A wound healing assay was conducted to evaluate cell migration capabilities. The cells to be tested were cultured in a 6-well plate until they reached approximately 80% confluence. Once the cells had adhered to the surface and reached this confluence, a sterile pipette tip was used to create uniform scratches in the monolayer. The detached cells were removed using PBS, and serum-free medium was added to sustain further growth. The extent of cell migration into the scratched area was observed at specific time points, and the width of the scratch was measured.

RNA sequencing

Total RNA samples were extracted, subjected to agarose gel electrophoresis, and quantified using Nanodrop. mRNA enrichment was performed using oligo(dT) magnetic beads. RNA sequencing libraries were prepared using a kit, including RNA fragmentation, first-strand cDNA synthesis using random primers, second-strand cDNA synthesis with dUTP incorporation, end repair, A-tailing, and adapter ligation for Illumina sequencing. The final library was generated through PCR amplification. Quality control of the constructed libraries was conducted using the Agilent 2100 Bioanalyzer, followed by library quantification using qPCR methods. Sequencing of the prepared libraries was performed using the Illumina NovaSeq 6000 sequencer. The sequenced data were submitted to the GEO database for further analysis (GSE264221).

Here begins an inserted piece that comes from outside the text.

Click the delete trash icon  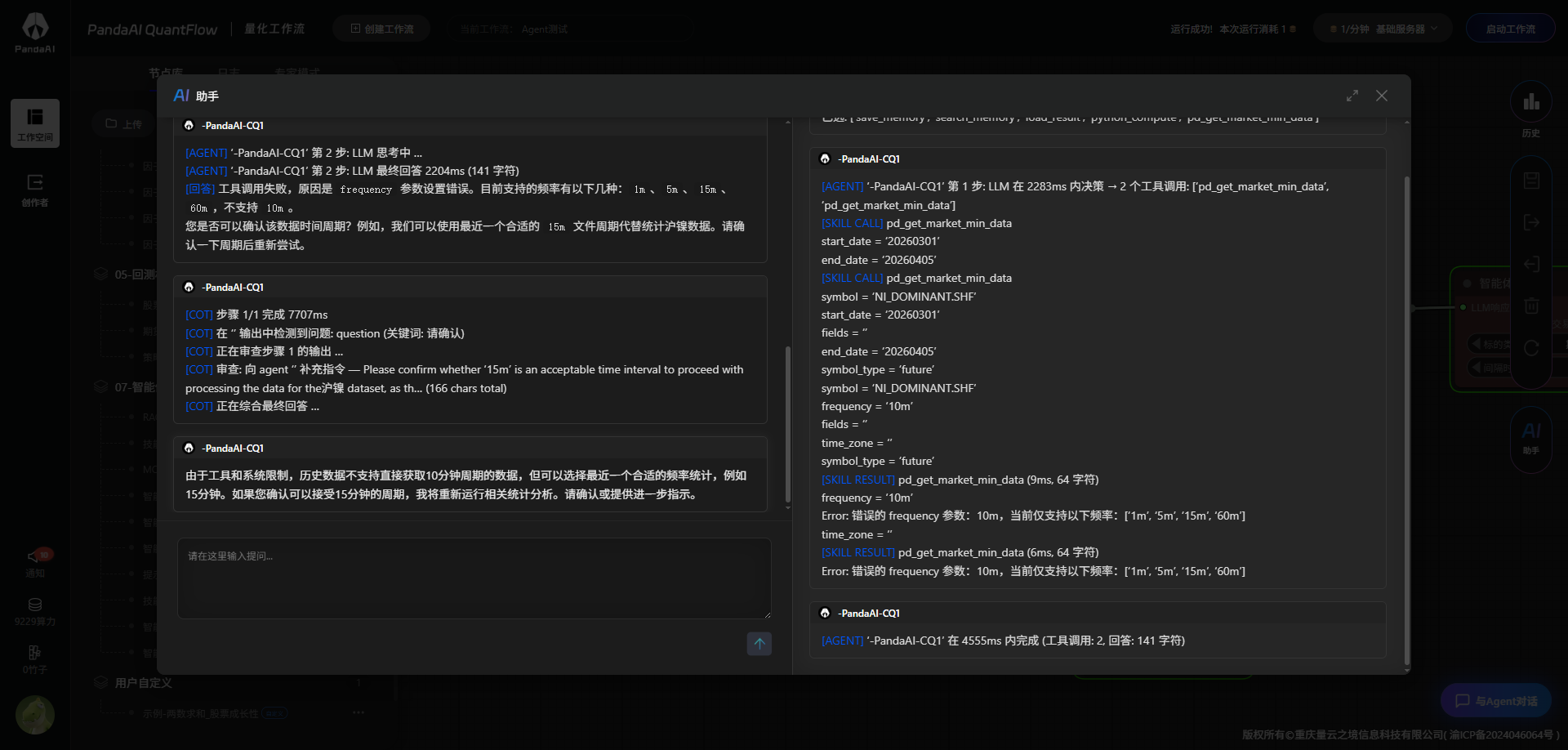pos(1531,306)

Animal lung metastasis assessment

Four-week-old male BALB/c nude mice were procured from the Animal Experiment Center at the School of Medicine, Xi’an Jiaotong University, China. The objective was to evaluate how the absence of FGL1 influences the metastatic potential of ESCC cells. To achieve this, the mice received tail vein injections of 5 × 107 ECA109 cells. The experimental group received FGL1-KD ECA109 cells, while the control group received NC ECA109 cells. After the manifestation of lung metastasis in the mice, humane euthanasia was performed, followed by surgical removal of lung tissues, and subsequent calculation of metastatic nodules. The euthanasia procedure adhered to ethical guidelines and utilized the carbon dioxide (CO2) inhalation method, as recommended by the AVMA Guidelines for the Euthanasia of Animals: 2020 Edition. Animals were placed in a chamber pre-filled with CO2 gas at a concentration of 30% of the chamber volume per minute, ensuring rapid and painless euthanasia while minimizing animal suffering. All experimental protocols were conducted in strict accordance with the ethical guidelines and regulations approved by the Medical Ethics Committee of Xi’an Jiaotong University.

Statistical analysis

Statistical analysis was conducted utilizing GraphPad Prism 9.5.1 software. Data distribution normality was assessed using the Shapiro-Wilk test. Results are presented as mean ± standard error of the mean (SEM) from at least three independent experiments. Statistical distinctions were determined using Student’s t-test or one-way analysis of variance (ANOVA) for data that adhered to normal distribution. In instances where the data deviated from a normal distribution, the non-parametric Mann-Whitney U test was employed, and outcomes were reported as medians. We employed Logrank tests to evaluate the significance of Kaplan-Meier survival curves. All statistical tests were two-tailed, and a p-value below 0.05 was deemed statistically significant.